LISTED RECORDS »

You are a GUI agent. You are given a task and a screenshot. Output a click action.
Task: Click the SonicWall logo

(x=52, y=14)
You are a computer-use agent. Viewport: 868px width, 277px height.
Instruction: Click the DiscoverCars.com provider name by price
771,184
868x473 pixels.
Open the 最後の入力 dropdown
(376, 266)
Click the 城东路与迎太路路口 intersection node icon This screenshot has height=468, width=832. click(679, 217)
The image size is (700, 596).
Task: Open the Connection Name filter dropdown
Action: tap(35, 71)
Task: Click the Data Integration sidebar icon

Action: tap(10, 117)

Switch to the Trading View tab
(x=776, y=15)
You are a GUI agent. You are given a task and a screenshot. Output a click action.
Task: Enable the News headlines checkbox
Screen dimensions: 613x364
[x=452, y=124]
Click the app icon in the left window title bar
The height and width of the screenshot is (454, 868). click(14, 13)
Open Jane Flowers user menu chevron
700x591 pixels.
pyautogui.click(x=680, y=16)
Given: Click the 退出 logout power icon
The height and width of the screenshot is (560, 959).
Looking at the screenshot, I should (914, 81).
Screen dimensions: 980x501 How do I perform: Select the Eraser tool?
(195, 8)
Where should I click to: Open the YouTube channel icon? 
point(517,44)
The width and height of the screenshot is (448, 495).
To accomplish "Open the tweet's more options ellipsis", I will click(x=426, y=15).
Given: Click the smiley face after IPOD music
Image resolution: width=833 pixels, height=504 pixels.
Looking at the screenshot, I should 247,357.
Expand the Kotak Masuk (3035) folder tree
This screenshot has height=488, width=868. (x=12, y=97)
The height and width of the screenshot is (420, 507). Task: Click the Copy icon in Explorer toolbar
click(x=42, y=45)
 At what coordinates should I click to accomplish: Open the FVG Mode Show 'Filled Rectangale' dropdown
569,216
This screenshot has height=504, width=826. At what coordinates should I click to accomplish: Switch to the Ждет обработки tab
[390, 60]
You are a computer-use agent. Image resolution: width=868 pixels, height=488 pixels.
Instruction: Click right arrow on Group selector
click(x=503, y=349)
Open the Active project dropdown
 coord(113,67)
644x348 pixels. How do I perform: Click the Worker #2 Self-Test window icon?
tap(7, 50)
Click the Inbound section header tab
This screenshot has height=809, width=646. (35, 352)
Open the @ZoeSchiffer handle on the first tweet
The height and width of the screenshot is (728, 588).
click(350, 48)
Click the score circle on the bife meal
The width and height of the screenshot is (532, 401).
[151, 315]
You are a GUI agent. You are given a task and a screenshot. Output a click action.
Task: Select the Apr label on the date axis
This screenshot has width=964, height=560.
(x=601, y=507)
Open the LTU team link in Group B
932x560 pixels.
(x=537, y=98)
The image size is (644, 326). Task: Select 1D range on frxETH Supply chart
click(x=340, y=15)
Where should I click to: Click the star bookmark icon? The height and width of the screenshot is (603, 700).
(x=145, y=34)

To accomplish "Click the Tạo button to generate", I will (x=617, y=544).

WHAT IS BEING ASKED »
The answer is the line holding "This screenshot has width=964, height=560." and all the lines after it through the end of the records, repeated exactly.

EXPECTED ANSWER »
This screenshot has width=964, height=560.
(x=601, y=507)
Open the LTU team link in Group B
932x560 pixels.
(x=537, y=98)
The image size is (644, 326). Task: Select 1D range on frxETH Supply chart
click(x=340, y=15)
Where should I click to: Click the star bookmark icon? The height and width of the screenshot is (603, 700).
(x=145, y=34)

To accomplish "Click the Tạo button to generate", I will (x=617, y=544).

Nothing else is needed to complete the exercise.